# [EXERCISE DATA]

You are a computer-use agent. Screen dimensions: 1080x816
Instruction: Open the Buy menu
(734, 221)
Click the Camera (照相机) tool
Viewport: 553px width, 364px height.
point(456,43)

# [EXERCISE REQUIREMENTS]
In this exercise, reproduce each line above exactly.

# [SOLUTION]
You are a computer-use agent. Screen dimensions: 1080x816
Instruction: Open the Buy menu
(734, 221)
Click the Camera (照相机) tool
Viewport: 553px width, 364px height.
point(456,43)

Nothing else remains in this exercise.